Raymond Mallet, dans son livre sur Les Obsédés, cite des cas analogues : « Au point de vue moral, dit un de ses malades, je vois faux, je m’imagine qu’on me juge, qu’on me critique, qu’on me considère comme n’ayant pas ma raison. Tout ce que j’entends autour de moi je suppose qu’on le dit à mots couverts, pour me critiquer et pour me juger. Des fois je prends un mot [p. 299] pour un autre. A ces moments-là, mon esprit est complètement faussé. Je ne vois plus les choses comme elles sont… »

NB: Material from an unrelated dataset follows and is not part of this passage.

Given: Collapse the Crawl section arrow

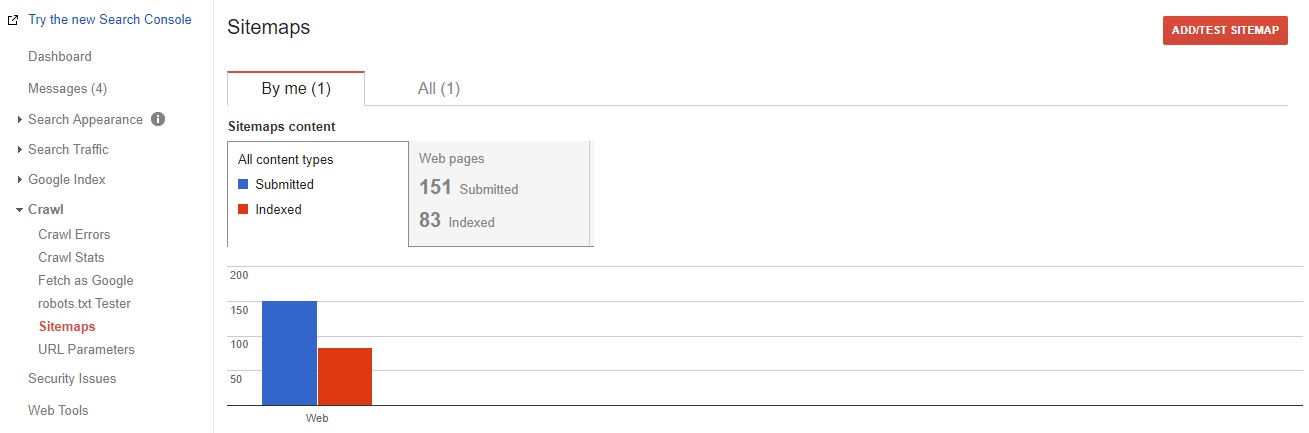Looking at the screenshot, I should pyautogui.click(x=19, y=210).
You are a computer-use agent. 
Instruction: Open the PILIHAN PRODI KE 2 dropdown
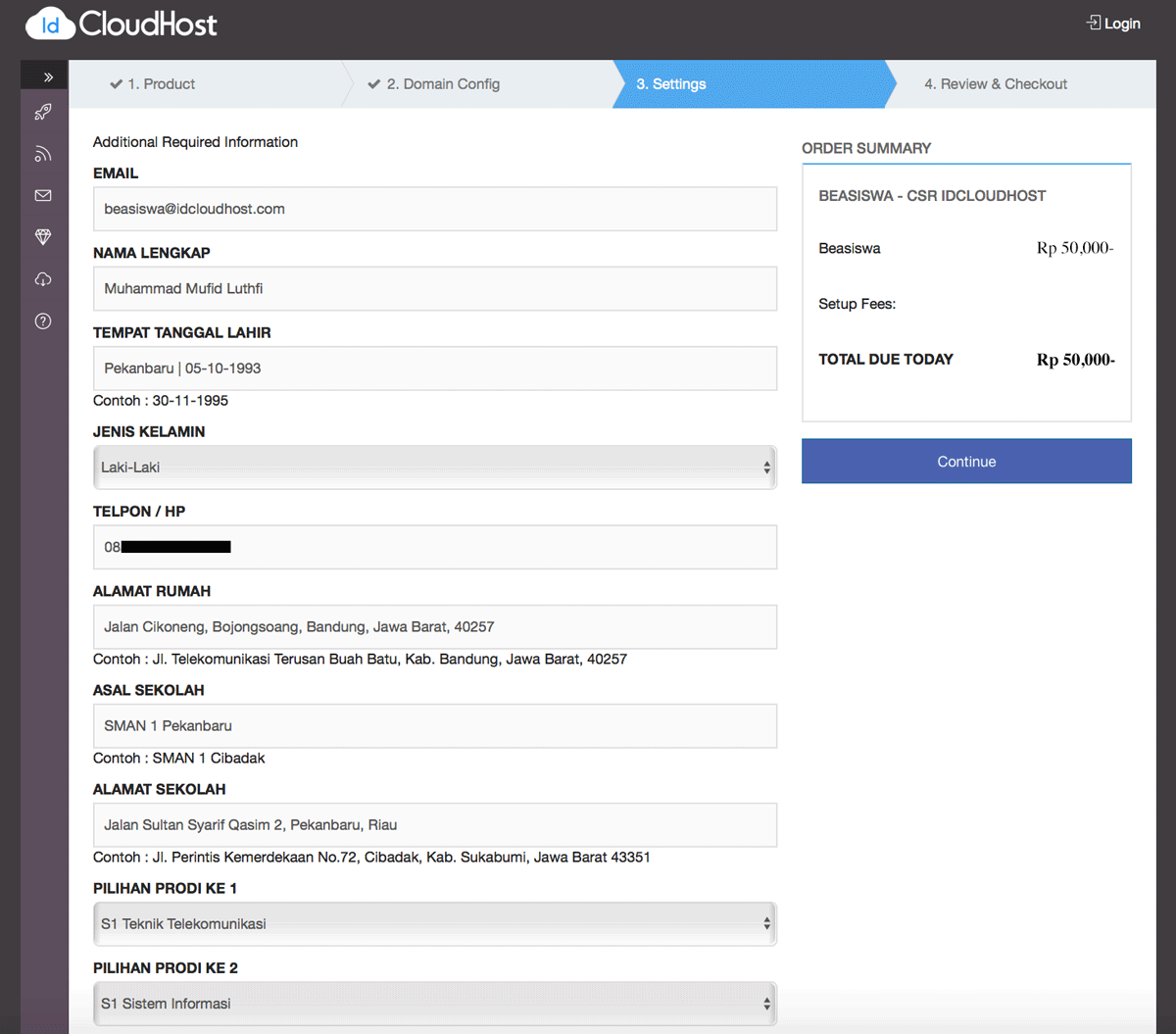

Un pas de plus et l’interprétation se fixera, l’auto­critique s’atténuera ; l’obsession consciente deviendra l’idée délirante aveugle. Le douteur obsédé et le douteur délirant, quelles que soient leurs différences habituelles, peuvent avoir des traits communs de caractère. L’obsédé a-t-il l’esprit faux il s’abandonne aux interprétations ; le persécuté est-il un asthénique inquiet, il doute de son délire. Chez l’obsédé peut exister un rudiment de paranoïa qui se développe plus ou moins selon les circonstances. Chez l’interprétateur peut grandir un élément d’hyperémotivité et d’anxiété contraire â l’élaboration de la certitude. Les constitutions simples sont l’exception, comme l’ont dit Achille Delmas et Boll ; plus fréquentes les constitutions, et par suite les psychoses, complexes.

Le pronostic du délire de supposition, paranoïa rudimentaire ou abortive, est moins grave que celui du délire d’interprétation sthénique, non point qu’il guérisse complètement, mais il est moins rebelle à la psychothérapie, moins irréductible, et il présente enfin de longues rémissions compatibles avec la vie sociale. Il ne nécessite pas l’internement. C’est pour le traitement de ces psychoses atténuées que la création de services ouverts, d’hôpitaux psychiatriques fut une œuvre utile et bienfaisante.’

Note

(1) Conférence faite à l’Institut de Psycjiâtrie (amphithéâtre Magnan de l’hôpital Henri Rousselle) et remaniée.